Un “carico” da 100 miliardi di euro da qui al 2020 vincolati ai sei settori chiave – acciaio, automotive, cantieristica navale, costruzioni, industria per la sicurezza e turismo – su cui la Ue si gioca la partita della reindustrializzazione, dopo 5 anni di crisi e un decennio votato a finanza e terziario avanzato.
È l’architrave del nuovo “industrial compact” – un nuovo patto di politica industriale per Eurolandia – quello che presenterà domani a Bruxelles il vicepresidente della Commissione Ue e commissario all’Industria, Antonio Tajani, assieme al presidente Jose Manuel Barroso e al collega per l’Energia Gunther Oettinger.
L’obiettivo resta quello di portare al 20% il Pil prodotto dalla manifattura in Europa (oggi è al 14%) entro il 2020 e l’industrial compact dovrebbe servire proprio a rafforzare la politica microeconomica dell’area per uscire dalla crisi e creare un contraltare alle politiche di austerità e rigore. A questo scopo “Orizzonte 2020” – cioè il programma per promuovere la ricerca e innovazione nell’Unione europea – prevederà almeno 100 miliardi di euro di incentivi tra 2014 e 2020 vincolati ai sei settori chiave per la “rinascita” della politica industriale europea. In pratica, “Orizzonte 2020” sarà finalizzato anche alla ricerca e all’innovazione industriale (non più solamente accademica) e sarà, per la prima volta, integrabile anche con i fondi strutturali e con i cofinanziamenti nazionali. In questo modo, la Ue sarà nelle condizioni di finanziare l’intero processo di trasferimento tecnologico: dalla ricerca al progetto-pilota sino alla commercializzazione del prodotto.

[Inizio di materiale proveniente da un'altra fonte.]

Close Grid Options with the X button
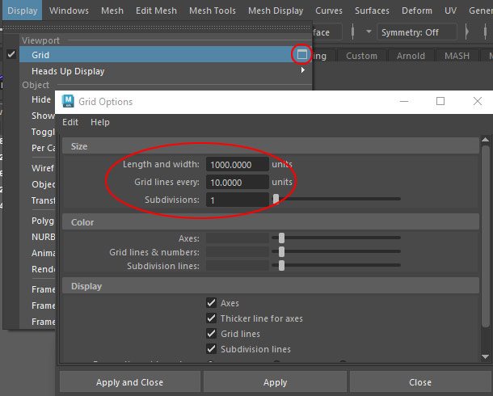coord(476,102)
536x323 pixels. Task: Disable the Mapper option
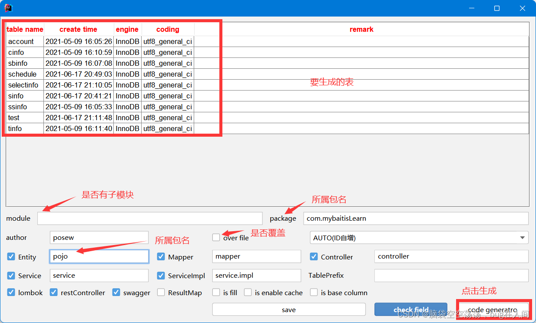(x=161, y=256)
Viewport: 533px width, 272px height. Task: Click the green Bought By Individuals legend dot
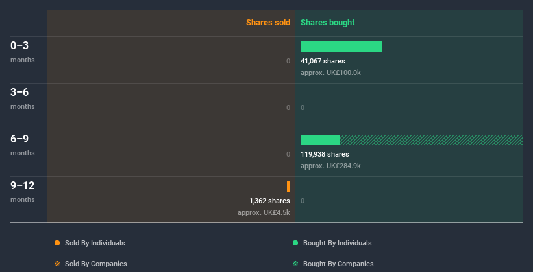(x=295, y=243)
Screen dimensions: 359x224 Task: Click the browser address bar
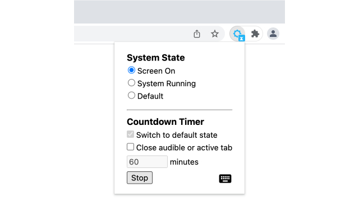tap(129, 34)
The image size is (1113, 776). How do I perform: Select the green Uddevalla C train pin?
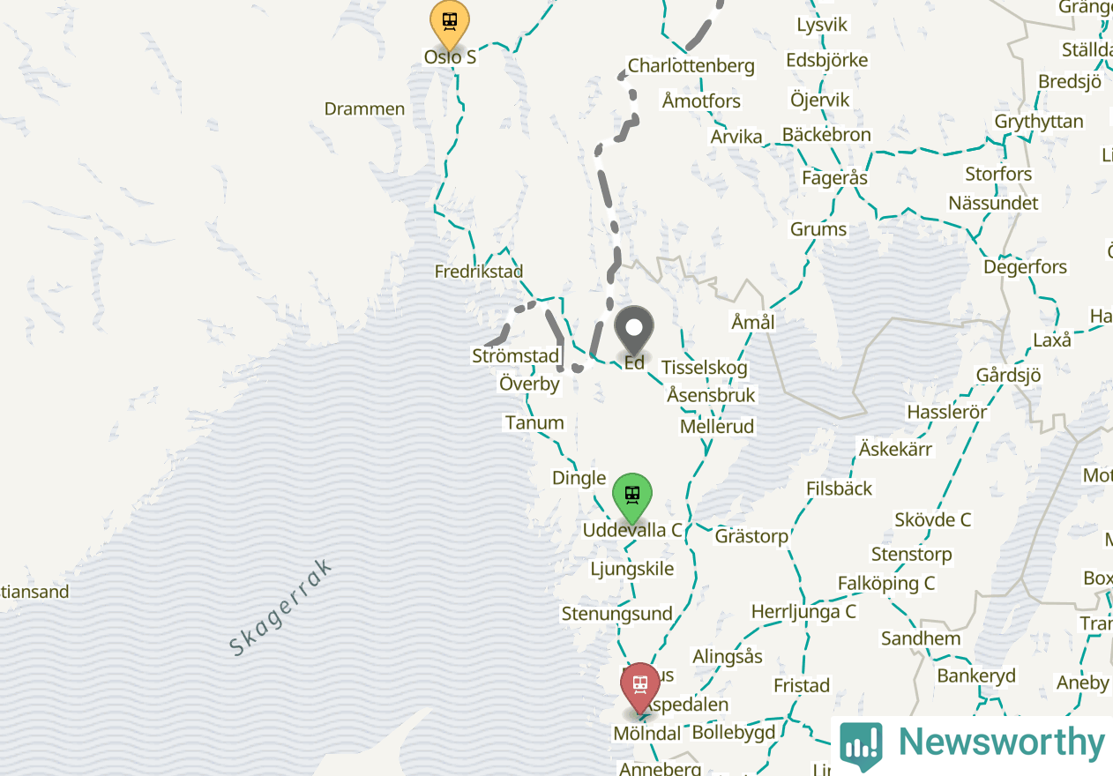click(632, 497)
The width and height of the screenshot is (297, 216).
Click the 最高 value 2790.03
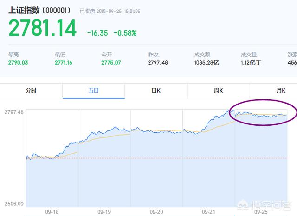pyautogui.click(x=18, y=63)
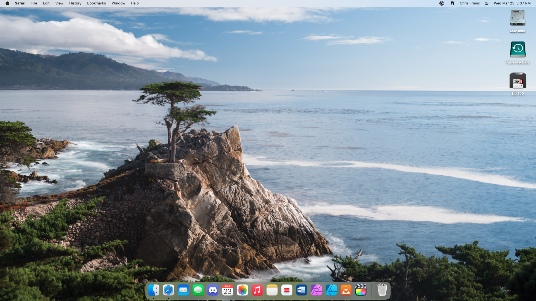Open the Bookmarks menu
This screenshot has width=536, height=301.
point(96,3)
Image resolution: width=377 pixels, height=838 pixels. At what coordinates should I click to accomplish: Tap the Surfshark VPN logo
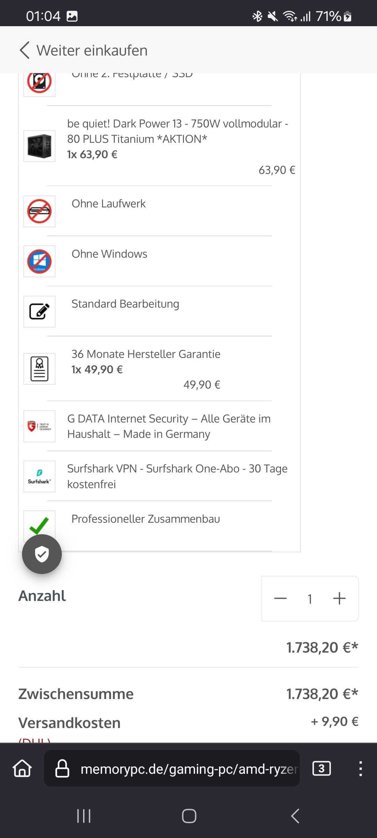coord(39,476)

«Un’inversione di tendenza» secondo lo stesso Tajani, perché si individuano sei pilastri di filiera specifici e su questi si drenano risorse e un quadro di sistema coerente capace di accompagnare attraverso i bandi – i primi sono partiti poche settimane fa – la ricerca accademica e industriale, l’industrializzazione e la commercializzazione. La Ue propone anche di creare a livello regionali “Piattaforme intelligenti” per facilitare i contatti tra aziende e distretti, facilitare il trasferimento tecnologico e le opportunità di business.
La lotta alla burocrazia non è solo un obiettivo italiano. Nel nuovo “industrial compact” c’è anche un impegno a ridurre gli oneri burocratici. Prevista, infatti, una proposta di direttiva per rivedere lo Small business act e rendere obbligatorie per gli Stati alcune misure di semplificazione. Ad esempio, 3 giorni e 100 euro di spesa per aprire un’impresa o al massimo 30 giorni per ottenere una licenza commerciale.
Intanto a Bruxelles, domani, si decide sul tetto alle emissioni di CO2 e sulla quota di energia da coprire con le energie rinnovabili. Si rivede, in pratica, il cosiddetto «20-20-20» (20% di riduzione di emissioni rispetto al 1990,20% di rinnovabili, 20% di maggior efficienza entro il 2020). La Commissione sosterrà, a maggioranza (contrari Tajani, Olli Rehn agli Affari economici, Dacian Ciolos all’agricoltura e Oettinger) una riduzione obbligatoria delle emissioni di Co2 del 40% entro il 2020 rispetto ai livelli del 1990 e l’uso delle energie rinnovabili al 27% del totale del consumi. Secondo Tajani si tratta di obiettivi troppo ambiziosi. Il rischio è che poi si costringano, paradossalmente, le imprese a delocalizzare. Mentre sarebbe meglio, secondo il vicepresidente Ue, fermarsi alla situazione odierna, che corrisponde a una quota di rinnovabili del 24 per cento contro invece il 27 per cento.
Infine, qualcosa si muove anche sul fronte dei visti turistici, per affrontare le emergenze legate ai flussi previsti con l’Expo. Tajani e il commissario agli Affari Interni, Cecilia Malmstroem, stanno lavorando a uno snellimento delle procedure.
Per Expo 2015 e i Mondiali di calcio di Francia 2016 visto turistico automatico per tutta l’area Schengen ai cittadini extracomunitari che vi siano già stati in precedenza. Mentre sarà tolto l’obbligo di visto da Emirati Arabi, Perù e Colombia.